身を起こすと、背を支えてくれたセオがもう一度、今度は唇にキスをくれる。
もっと、と続きを強請りそうになって、カイは伸ばしかけた手を引っ込めた。
伸ばした手をセオが振りほどくことはないだろうけれど、そのせいで彼の仕事に影響を及ぼすことはカイの本意ではない。なにより、欲張ったせいで今日の仕事に支障をきたすのは自分だって同じだ。
もう明日を怖がる関係でもないのだし、欲張りになるのは互いに翌日が休みの日で良いだろう。
アーチ窓から入る光は暖かいが、まだ朝日が昇ってそう時間は経っていないような気がする。

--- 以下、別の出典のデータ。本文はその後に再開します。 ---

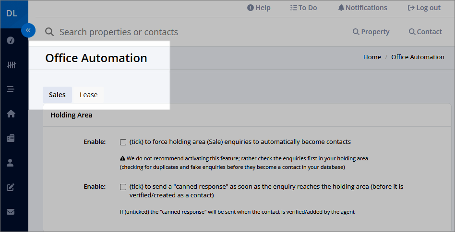This screenshot has width=455, height=232.
Task: Select the Sales tab
Action: click(57, 95)
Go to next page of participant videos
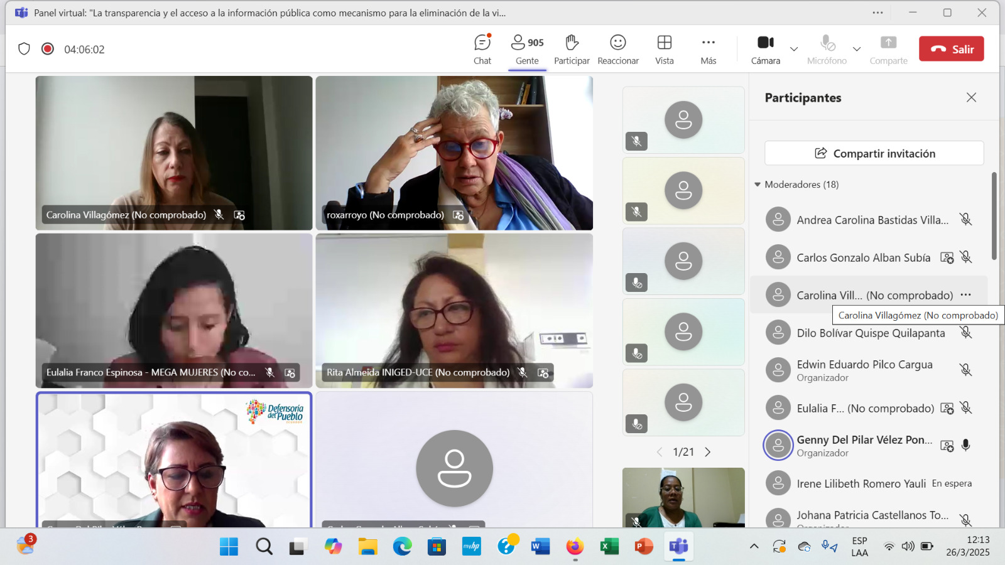1005x565 pixels. (x=708, y=452)

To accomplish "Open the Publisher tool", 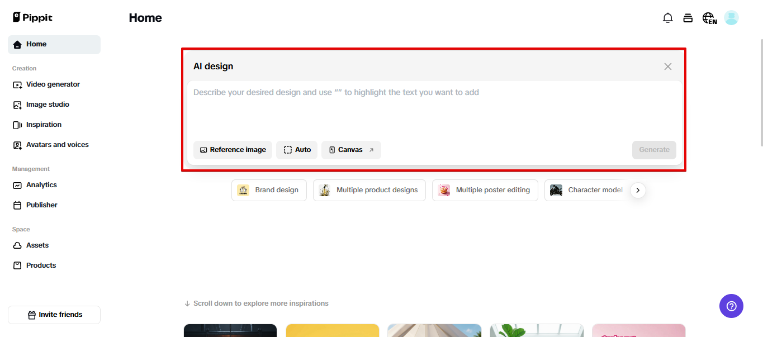I will tap(41, 205).

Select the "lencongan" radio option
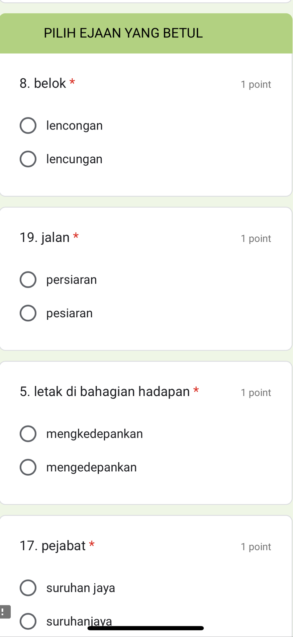[28, 126]
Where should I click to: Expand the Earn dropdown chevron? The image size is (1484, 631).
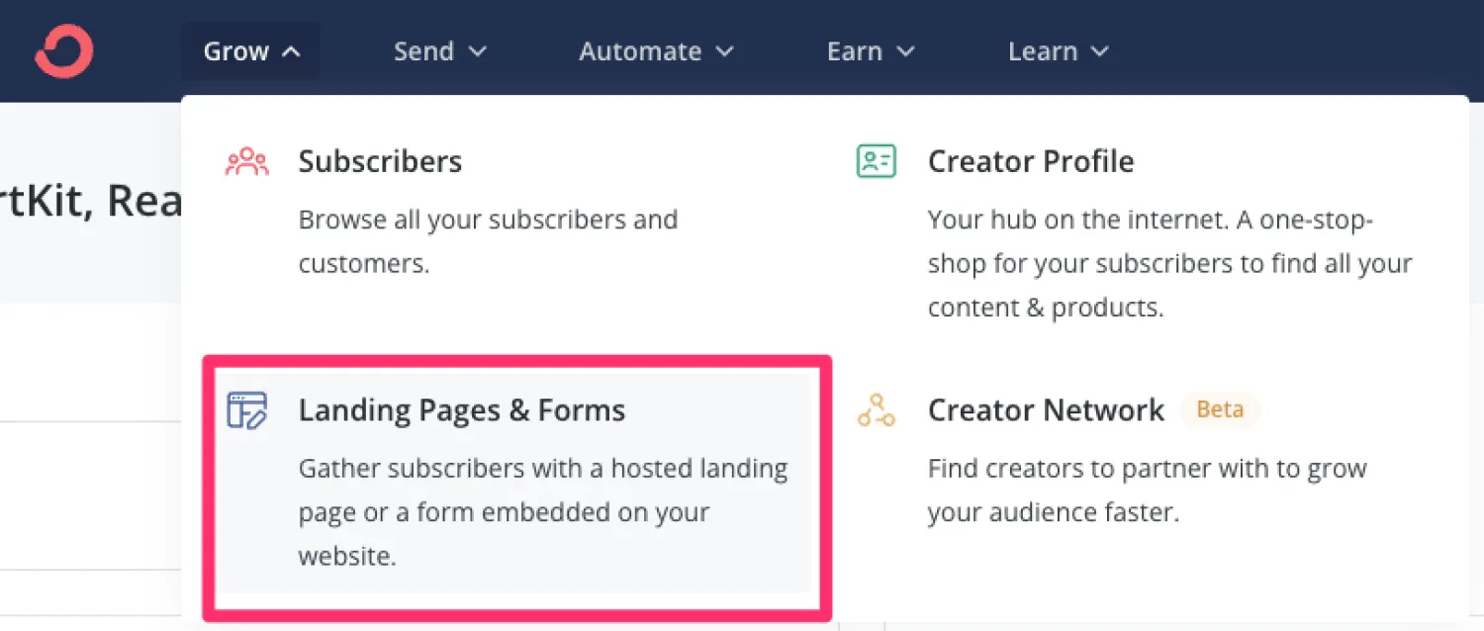905,51
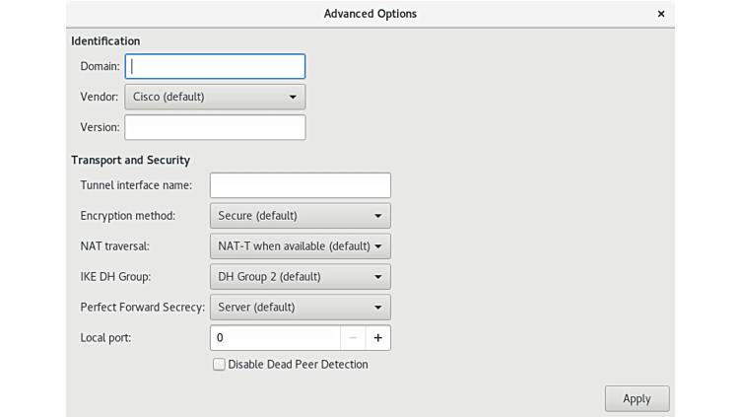
Task: Click the Apply button
Action: coord(637,399)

散々愛し合った日の朝は甘い倦怠感が全身を包み、正直このまま余韻に甘やかされて微睡んで過ごしたい。
セオだって同じだろうに、すでに身支度を整えた男に気怠さは少しも見られなかった。
立てた膝に、頬杖を突く。
結局、あの後ベッドでもう一回。今度こそカイがすると言ったのに、なんだかんだと誤魔化されて駄目だった。
じっくり時間を掛けて愛された分、疲労感は少ないものの、その……腹の奥に感じる名残りが、なんというかすごい。
気を抜くと、心からも体からも「まだ、愛足りてないです! もっと欲しいです!」ってクレームが来て、昨晩を反芻する切ない疼きに惚けてしまいそうになる。まったく、贅沢ものめ。
「ああ。今、会議に掛けてるプロジェクトが、もう少しで通りそうなんだ。少し早めに行って資料をまとめたい。カイに元気ももらったし、気合いを入れないと」
〝元気〟に含みを感じたが、目覚めたばかりでは残念ながら突っ込む気力は湧いてこない。カイの口から出てきたのは「んー」とどっちつかずのうなり声だけだ。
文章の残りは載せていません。